Mateo pensó en su barrio. Nadie parecía creer en milagros, y menos en Navidad. Pero recordó algo: la panadería de la esquina, donde la señora Clara, siempre con su delantal manchado de harina, hablaba de la Navidad como si fuera un regalo que nunca se acaba.

—Sé a dónde llevarte —dijo Mateo.

La nube pareció sonreír, aunque era difícil de decir.

Mateo salió de la casa con el reloj de bolsillo en las manos. La niebla parecía haber retrocedido, como si también quisiera ver qué pasaría. Al llegar a la panadería, vio a Clara decorando un escaparate con galletas en forma de estrellas.

—¡Mateo! ¿Qué haces fuera tan tarde? —preguntó ella, dejando de lado una manga pastelera.

—Necesito tu ayuda —dijo el niño, mostrando el reloj—. Es para salvar la Navidad.

Clara, que tenía un corazón más grande que su horno, no dudó en seguirlo. Juntos volvieron a la casa de los relojes. Cuando Clara cruzó la puerta, ocurrió algo maravilloso: los relojes empezaron a moverse. No marcaban la hora, pero cada uno emitía un sonido distinto: campanas, susurros, melodías lejanas.

—Esto es increíble —murmuró Clara.

La nube reapareció, esta vez más grande y luminosa.

—Gracias por traer a alguien que aún cree. Ahora, podemos devolver el tiempo a su lugar.

Mateo y Clara vieron cómo la nube se dividía en cientos de pequeñas luces, cada una entrando en un reloj distinto. Uno por uno, los relojes comenzaron a girar, marcando las horas, pero también algo más. Clara sintió un calor especial en el pecho, como si recordara todas las Navidades de su infancia. Mateo pensó en su familia, en el árbol que seguramente seguían decorando, y en lo bien que se sentiría volver a casa.

—La magia de la Navidad no está en los regalos ni en las luces —dijo la nube, ahora casi desvanecida—. Está en compartir el tiempo.

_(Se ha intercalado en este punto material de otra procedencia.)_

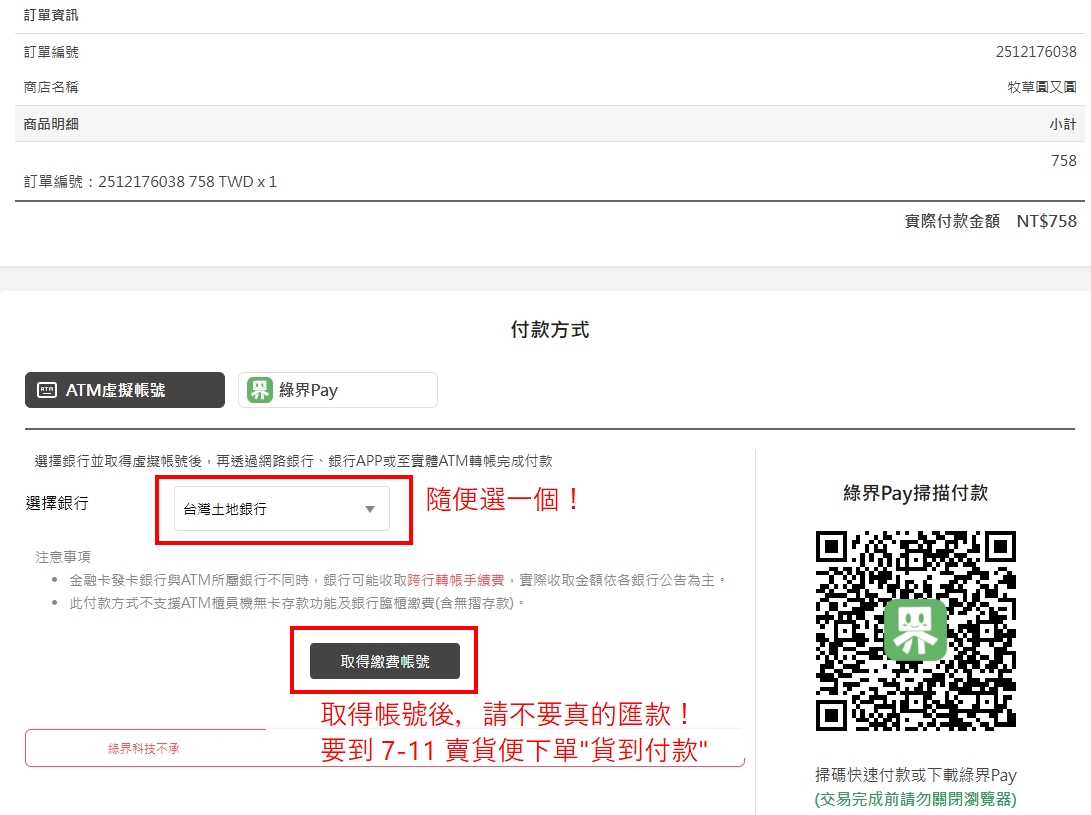The width and height of the screenshot is (1091, 815).
Task: Click the order number 2512176038 value
Action: tap(1036, 52)
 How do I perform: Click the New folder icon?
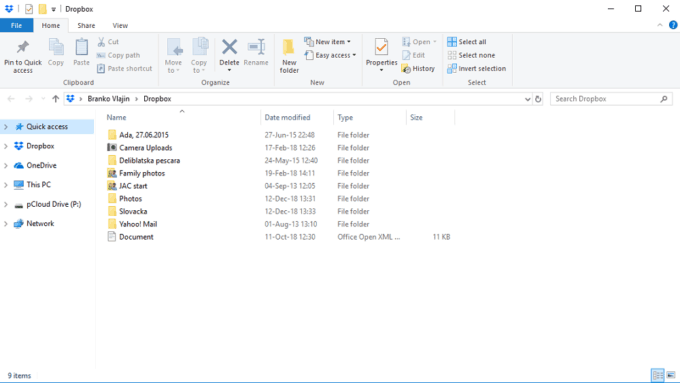289,47
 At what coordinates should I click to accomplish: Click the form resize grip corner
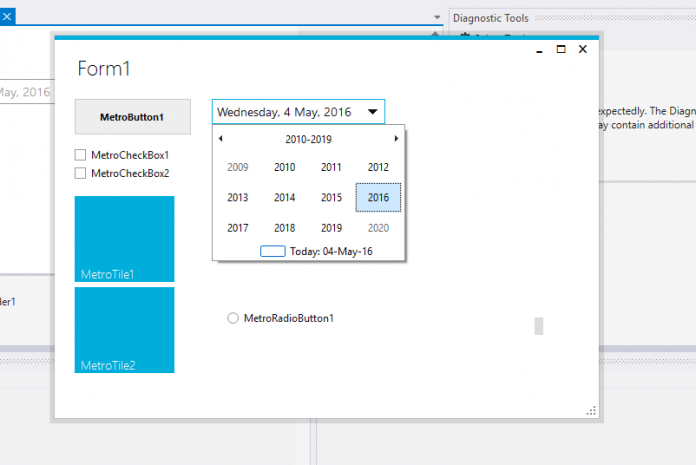pyautogui.click(x=591, y=410)
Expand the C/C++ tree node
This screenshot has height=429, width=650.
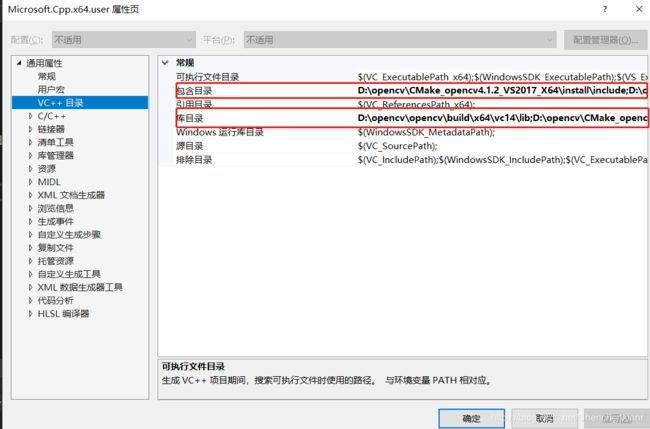30,116
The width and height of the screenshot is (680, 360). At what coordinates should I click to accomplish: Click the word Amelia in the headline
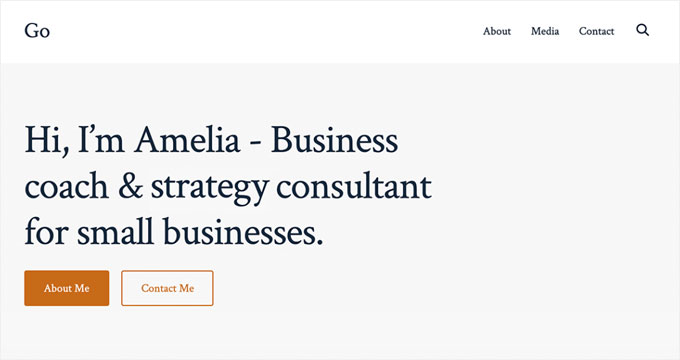pos(187,140)
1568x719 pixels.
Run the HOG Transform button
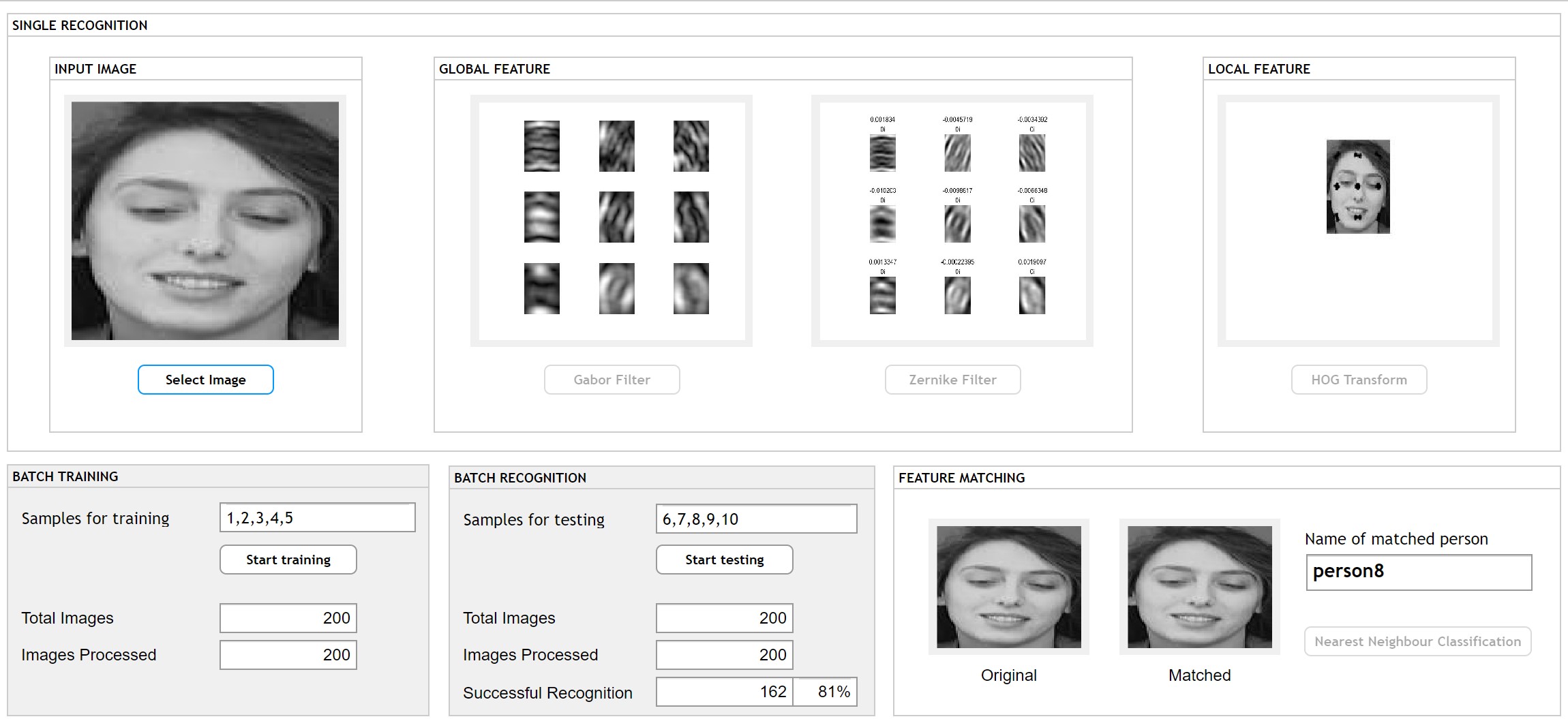tap(1359, 380)
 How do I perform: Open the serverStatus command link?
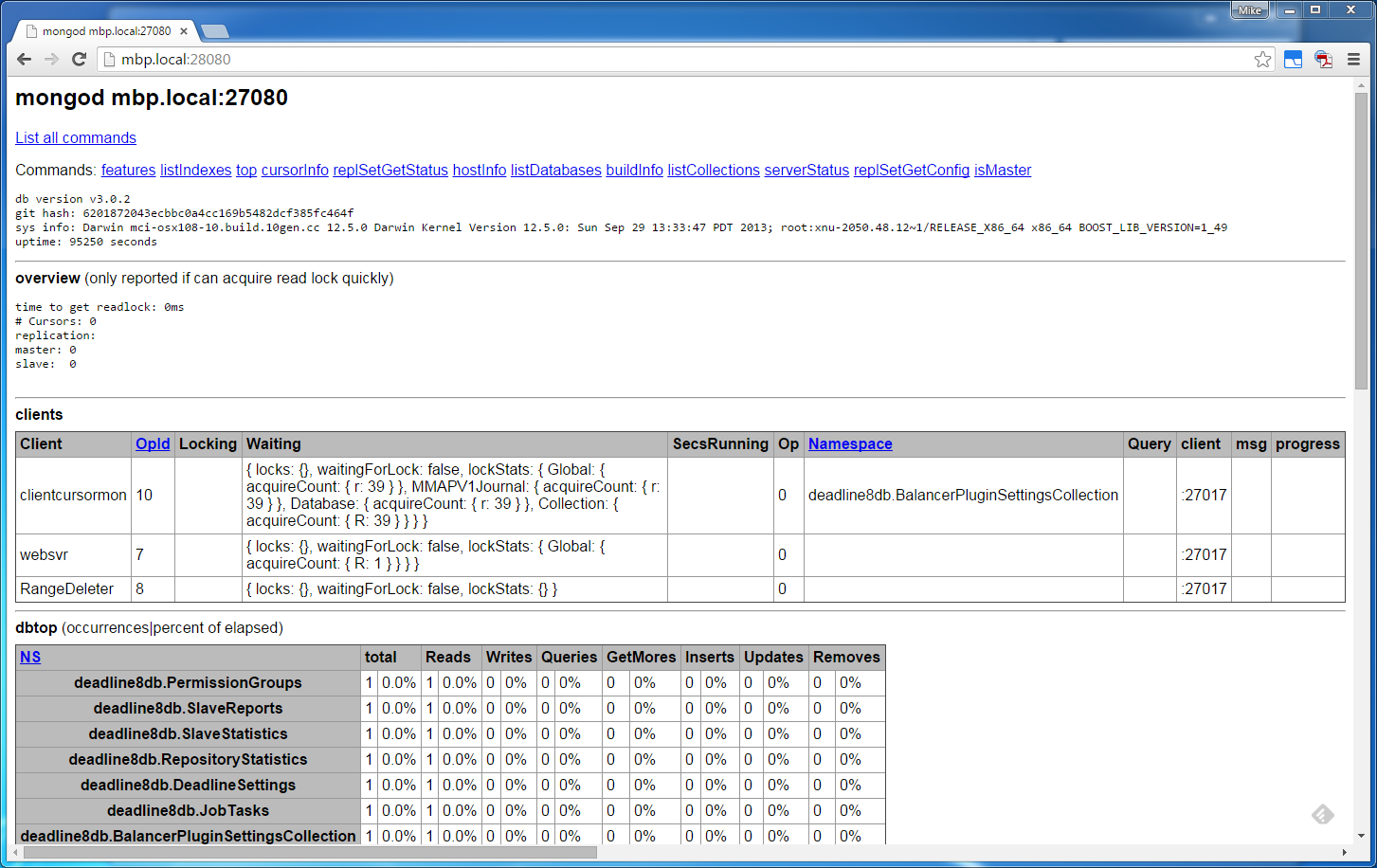806,171
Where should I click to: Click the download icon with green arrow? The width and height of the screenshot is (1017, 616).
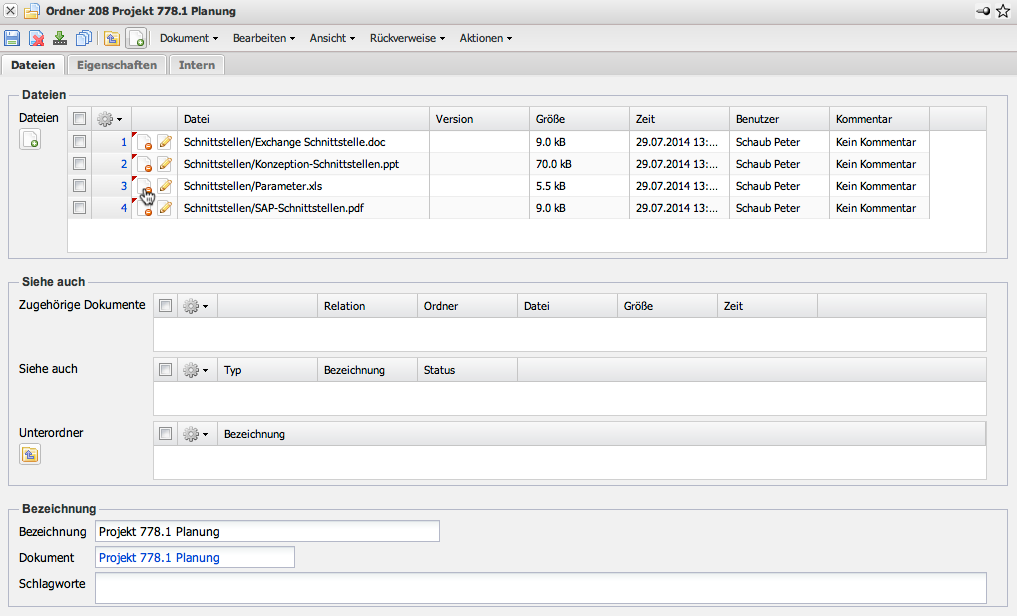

Cuando salieron de la casa, el candado volvió a cerrarse, pero esta vez no parecía amenazante, sino protector, como un abrazo que guarda un secreto. Mateo y Clara caminaron juntos hasta la panadería. La nieve comenzaba a caer.

Esa noche, en todo el barrio, los relojes que llevaban años parados comenzaron a funcionar. Nadie supo explicar cómo, pero todos dijeron que se sintió algo especial, como si el tiempo mismo hubiese decidido darles una segunda oportunidad.

En casa, Mateo encontró a sus padres abrazados frente al árbol, riéndose de lo torcidas que habían quedado las luces.

—¿Dónde estabas, pequeño? —preguntó su madre.

—Salvando la Navidad —respondió Mateo con una sonrisa.

Y aunque nadie entendió del todo lo que quiso decir, esa Navidad fue la más feliz que recordaron.